━━ Fragmento del texto

El Lago parte de un cuento de hadas, pero es el ballet de argumento feérico que más pronto deja de serlo para pasar a una connotación sígnica y paradigmática diferente y superior. La lucha entre el bien y el mal siempre está presente —y resaltada en este caso— pero su representación y desenvolvimiento en lo trágico le aporta un tinte dramático excepcional. En el Lago de los cisnes original (y lo retomó Nuréyev luego de muchas dudas y consultas: Demídov, Sloninski, Wiley), Odette y Sigfrido mueren ahogados por suicidio en aquellas aguas tan malditas como encantadas (y estancadas); Tomasson lo marca también así. La muy hollywoodense solución de la redención, rotura del encantamiento y de su fatalidad y un final feliz totalmente inapropiado (mientras la música nos está dictando con claridad el desastre y su desgarro sentimental) cogió fuerza tempranamente, y se repite hoy día sin sonrojo. Es una opción que debe aceptarse saltándose todo el tono y el ánimo del magistral cuarto acto, donde, mediante la composición, Chaikovski nos acerca a las más grandes desgracias: inevitabilidad del destino, taimar la acción para que el mal no pierda lustre. ¿Qué nos indican estos pareceres? Que el Lago está vivo, vivísimo, que se puede seguir disfrutando con él, vibrar con sus temas y admirar su poderoso empaque, por momentos tan sinfónico.
Helgi Tomasson, anterior director artístico del Ballet de San Francisco, tras el éxito de su montaje de La bella durmiente en 1990 (el primer ballet en todo el orbe cuya producción alcanzó el millón de dólares: era mucho dinero entonces y lo es ahora), cogió carrerilla y se lanzó al Lago, que pudo hacer por donaciones privadas de muchos ceros, y aún algunos años después, en 2016, otra vez sobre la misma línea de mecenazgo, lo amplió y remozó. Algún reputado crítico dijo que claramente nunca segundas versiones fueron mejores y que la primera permanecía como su gran trabajo coral y plástico; esto es discutible. La producción se presentó este martes en el Teatro Real de Madrid, en la primera gira internacional del Ballet de San Francisco bajo la dirección de la española Tamara Rojo. Estamos ante un ballet lujoso, potente, bien hecho e interpretado, seriamente producido y conservado. Y claro que puede haber peros, siempre los hay, pero son menores o soslayables. De entre los Lagos de hoy en el mercado, el de Tomasson puede exhibirse entre los mejores, que no son precisamente los últimos en llegar a la oferta.
El Ballet de San Francisco ha hecho funciones mejores, pero el estreno tuvo abundantes vibraciones positivas y ratificó que hay, y muy asentado, un público fiel para el ballet de toda la vida, el llamado popularmente —coloquialmente— clásico, siendo más atinado expresarlo como académico. Los buenos diseños mantienen casi todo su brío.
La función tuvo su parte de emoción, como todo estreno, pero no fue redonda; hubo abundantes fallos técnicos, el director orquestal (que está reputado como bueno en lo suyo) tenía mucha prisa y esto lastró a algunas partes de baile, las luces fueron lacerantes y duras, poco acogedoras a la trama y movimiento; el cuerpo de baile se mostró coherente, siempre en los márgenes de bailar este estilo “a la americana”, es decir: más rápido, más abierto, más geométrico y en cuadratura (con otras acentuaciones propias hasta rozar lo balanchiniano, no exactamente frío: es cuestión de escuela), y los solistas, que son artistas maduros y prestigiosos, por momentos parecieron no tener la comunicación actoral profunda que piden trama y obra. En cualquier caso, estas funciones son una gran fiesta.

━━━━
━━ Entradas de datos

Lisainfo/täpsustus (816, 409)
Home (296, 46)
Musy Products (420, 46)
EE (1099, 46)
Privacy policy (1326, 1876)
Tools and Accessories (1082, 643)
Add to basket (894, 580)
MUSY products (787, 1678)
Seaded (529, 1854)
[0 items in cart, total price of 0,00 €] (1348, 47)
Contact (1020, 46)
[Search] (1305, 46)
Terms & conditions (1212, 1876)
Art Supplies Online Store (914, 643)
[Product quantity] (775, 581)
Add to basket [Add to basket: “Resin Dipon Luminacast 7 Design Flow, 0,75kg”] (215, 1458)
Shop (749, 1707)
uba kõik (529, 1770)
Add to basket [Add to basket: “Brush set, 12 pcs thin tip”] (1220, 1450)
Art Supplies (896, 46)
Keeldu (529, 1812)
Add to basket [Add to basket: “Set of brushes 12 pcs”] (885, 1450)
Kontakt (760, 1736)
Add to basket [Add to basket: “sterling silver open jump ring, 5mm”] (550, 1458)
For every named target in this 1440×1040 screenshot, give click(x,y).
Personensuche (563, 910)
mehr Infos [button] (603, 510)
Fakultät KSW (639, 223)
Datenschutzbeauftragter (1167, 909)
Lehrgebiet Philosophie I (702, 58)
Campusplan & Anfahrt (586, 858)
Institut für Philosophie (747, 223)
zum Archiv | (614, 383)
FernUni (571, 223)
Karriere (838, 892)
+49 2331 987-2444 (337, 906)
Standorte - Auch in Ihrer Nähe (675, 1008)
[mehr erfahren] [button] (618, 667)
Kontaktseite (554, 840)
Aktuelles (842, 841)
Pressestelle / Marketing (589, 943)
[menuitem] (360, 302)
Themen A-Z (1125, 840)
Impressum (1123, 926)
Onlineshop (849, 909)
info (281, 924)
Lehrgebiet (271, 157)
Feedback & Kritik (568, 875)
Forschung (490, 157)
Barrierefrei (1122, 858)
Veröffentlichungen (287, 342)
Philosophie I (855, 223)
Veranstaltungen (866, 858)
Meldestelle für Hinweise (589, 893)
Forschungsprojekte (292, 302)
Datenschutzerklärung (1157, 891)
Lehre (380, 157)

━━━━

Enunciado
Reproduce sin cambios el pasaje de la reseña sobre El lago de los cisnes que va desde "El Ballet de San Francisco ha" hasta "todo su brío.", incluidas ambas partes. Estos datos vienen de otra fuente.

Ejercicio resuelto
El Ballet de San Francisco ha hecho funciones mejores, pero el estreno tuvo abundantes vibraciones positivas y ratificó que hay, y muy asentado, un público fiel para el ballet de toda la vida, el llamado popularmente —coloquialmente— clásico, siendo más atinado expresarlo como académico. Los buenos diseños mantienen casi todo su brío.